European Manufacturers Consider Moving to U.S. Due to Soaring Energy Prices

European industrial production has been hit hard by soaring energy prices, as the continent is bracing for a recession. While many businesses have had to shut down, some companies have started to reach the conclusion that they should find greener pastures, primarily the United States. Earlier this month, steel giant ArcelorMittal announced it would slash production by half at a steel mill in Germany and a unit at another plant, also in Germany. The company cited high gas prices for its decision.

ArcelorMittal also announced its projection of steel output in the fourth quarter this year to be 1.5 million tons lower than it was in the same period last year, again citing high energy prices.

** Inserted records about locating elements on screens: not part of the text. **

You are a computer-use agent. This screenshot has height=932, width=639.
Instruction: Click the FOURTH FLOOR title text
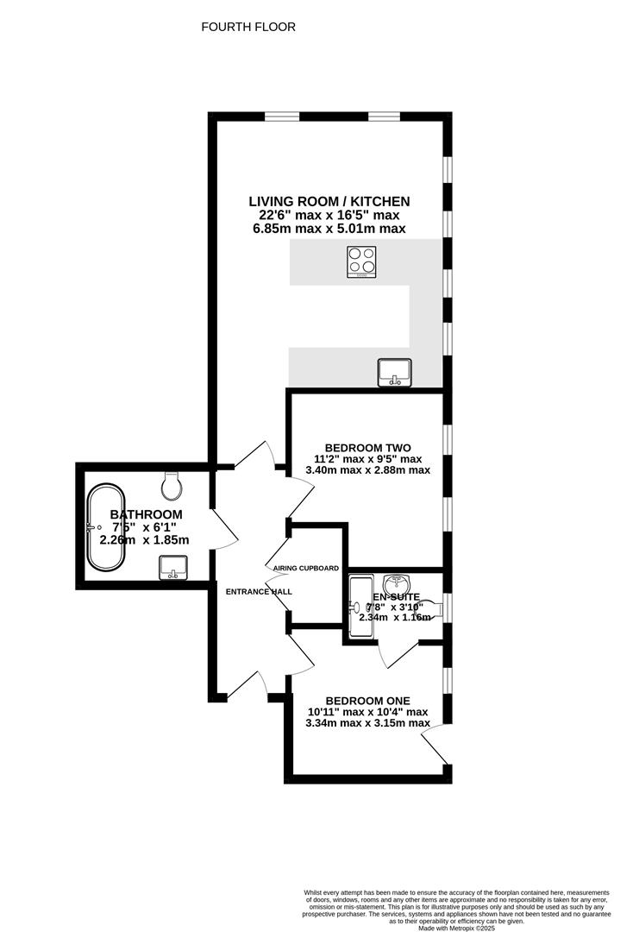coord(248,27)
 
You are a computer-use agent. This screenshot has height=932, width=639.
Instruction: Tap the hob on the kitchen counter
coord(362,262)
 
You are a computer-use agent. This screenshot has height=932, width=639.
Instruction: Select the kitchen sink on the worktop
coord(394,371)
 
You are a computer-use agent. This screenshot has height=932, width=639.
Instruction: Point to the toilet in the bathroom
coord(172,485)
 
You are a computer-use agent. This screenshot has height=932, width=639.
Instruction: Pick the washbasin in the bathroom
coord(173,567)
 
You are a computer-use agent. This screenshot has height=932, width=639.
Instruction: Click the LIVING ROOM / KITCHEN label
coord(329,201)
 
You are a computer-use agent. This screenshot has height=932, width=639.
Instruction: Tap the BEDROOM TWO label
coord(367,448)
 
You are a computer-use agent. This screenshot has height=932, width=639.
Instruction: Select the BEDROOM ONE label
coord(367,700)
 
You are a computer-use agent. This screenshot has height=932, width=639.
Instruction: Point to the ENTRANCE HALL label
coord(259,592)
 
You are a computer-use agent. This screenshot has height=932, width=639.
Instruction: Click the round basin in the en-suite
coord(396,582)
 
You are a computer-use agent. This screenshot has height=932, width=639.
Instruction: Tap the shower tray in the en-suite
coord(360,608)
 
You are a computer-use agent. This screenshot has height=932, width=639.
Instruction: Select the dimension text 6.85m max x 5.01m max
coord(329,229)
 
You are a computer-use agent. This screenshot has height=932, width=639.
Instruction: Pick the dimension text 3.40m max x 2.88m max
coord(367,470)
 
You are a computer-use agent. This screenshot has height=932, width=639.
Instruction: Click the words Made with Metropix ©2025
coord(456,928)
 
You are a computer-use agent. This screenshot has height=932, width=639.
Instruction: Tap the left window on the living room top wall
coord(282,116)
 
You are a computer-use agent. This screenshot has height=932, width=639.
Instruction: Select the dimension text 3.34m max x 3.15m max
coord(367,723)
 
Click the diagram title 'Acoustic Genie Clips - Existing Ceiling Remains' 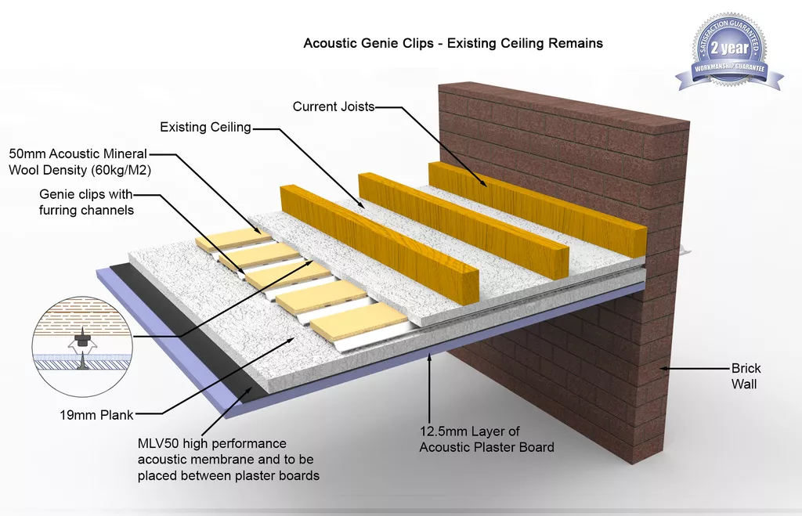pos(453,43)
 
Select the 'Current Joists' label pos(334,106)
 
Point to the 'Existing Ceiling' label pos(206,127)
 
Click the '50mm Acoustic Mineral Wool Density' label pos(80,161)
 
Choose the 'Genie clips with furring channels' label pos(86,202)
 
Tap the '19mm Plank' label pos(96,415)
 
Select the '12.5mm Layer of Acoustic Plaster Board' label pos(486,439)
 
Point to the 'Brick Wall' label pos(746,376)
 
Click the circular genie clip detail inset pos(82,346)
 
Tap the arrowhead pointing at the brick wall pos(664,368)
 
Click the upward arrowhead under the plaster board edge pos(429,357)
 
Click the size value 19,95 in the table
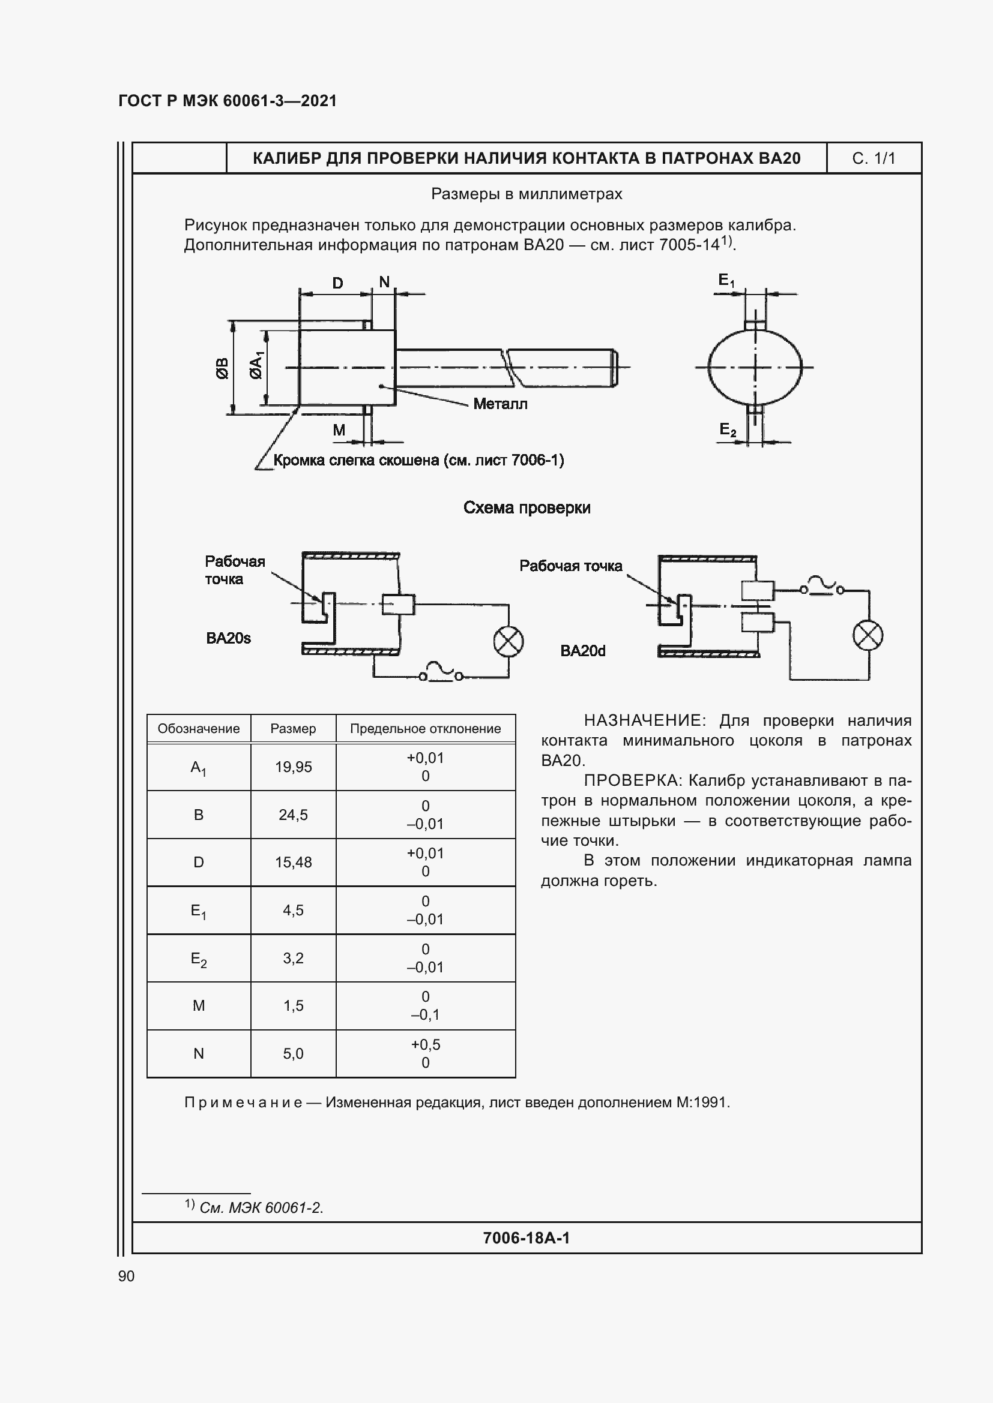(x=293, y=767)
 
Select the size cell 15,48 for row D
(x=293, y=862)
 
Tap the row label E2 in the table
(x=199, y=959)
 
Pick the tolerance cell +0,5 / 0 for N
(x=425, y=1053)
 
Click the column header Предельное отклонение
(x=425, y=728)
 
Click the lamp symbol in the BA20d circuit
(x=867, y=635)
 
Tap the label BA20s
(x=228, y=638)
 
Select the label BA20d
(x=582, y=651)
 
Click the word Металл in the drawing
(x=500, y=404)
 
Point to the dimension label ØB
(x=223, y=368)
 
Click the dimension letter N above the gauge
(x=384, y=282)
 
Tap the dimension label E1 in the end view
(x=726, y=281)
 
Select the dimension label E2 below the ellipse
(x=727, y=430)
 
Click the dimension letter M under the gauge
(x=339, y=430)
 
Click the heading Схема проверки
(x=527, y=508)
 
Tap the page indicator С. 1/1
(x=873, y=158)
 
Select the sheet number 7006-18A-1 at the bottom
(x=526, y=1238)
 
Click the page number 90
(x=126, y=1276)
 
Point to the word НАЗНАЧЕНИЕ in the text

Those announcements came after the company said earlier this year that it would expand operations at its Texas plant. It described the state as “a region that offers highly competitive energy and, ultimately, competitive hydrogen.” It is just one of the Europe-based companies that are beginning to see the benefits of growing in the United States.

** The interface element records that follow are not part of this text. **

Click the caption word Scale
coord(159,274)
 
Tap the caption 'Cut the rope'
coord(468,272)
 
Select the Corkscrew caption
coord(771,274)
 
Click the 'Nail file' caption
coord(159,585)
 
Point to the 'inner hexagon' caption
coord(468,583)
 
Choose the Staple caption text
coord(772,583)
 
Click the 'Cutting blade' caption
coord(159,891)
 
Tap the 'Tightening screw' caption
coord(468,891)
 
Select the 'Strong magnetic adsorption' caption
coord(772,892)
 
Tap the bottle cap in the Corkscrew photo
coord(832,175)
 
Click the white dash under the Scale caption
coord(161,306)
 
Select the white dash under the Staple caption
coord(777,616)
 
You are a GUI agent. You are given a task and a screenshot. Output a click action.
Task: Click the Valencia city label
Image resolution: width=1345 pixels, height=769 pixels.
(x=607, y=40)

Industry executives say it is not exactly a hard decision to make. It is a decision between folding in the face of exorbitant energy bills and moving to a much cheaper energy environment, complete with fresh incentives for certain industries.

Chemicals, batteries and green energy are all expected to benefit greatly from the Inflation Reduction Act, signed into law by Biden last month. It is no wonder therefore that companies operating in those industries see it as a good idea to either move or expand in the United States.

Meanwhile, companies in Europe have started more and more to switch into survival mode, especially at a time when they have to renew their electricity supply contracts with utilities. Because of the energy inflation, these are set to be much higher than the contracts for the current year, with front-year prices reaching over $1,000 in France and Germany.

Energy-intensive industries such as manufacturing and fertilizer production are especially vulnerable simply because of their higher energy needs.

The European Commission has pledged to help by capping the revenues of electricity generators that use a primary source of energy other than gas, and taxing the “excessive” profits of oil, gas, and coal companies.

The Commission plans to collect around €140 billion to distribute among households and struggling businesses. However, ths may not be enough to save companies. Europe’s aluminum industry group, European Aluminum, even said energy costs could result in the breakdown of the aluminum industry in Europe.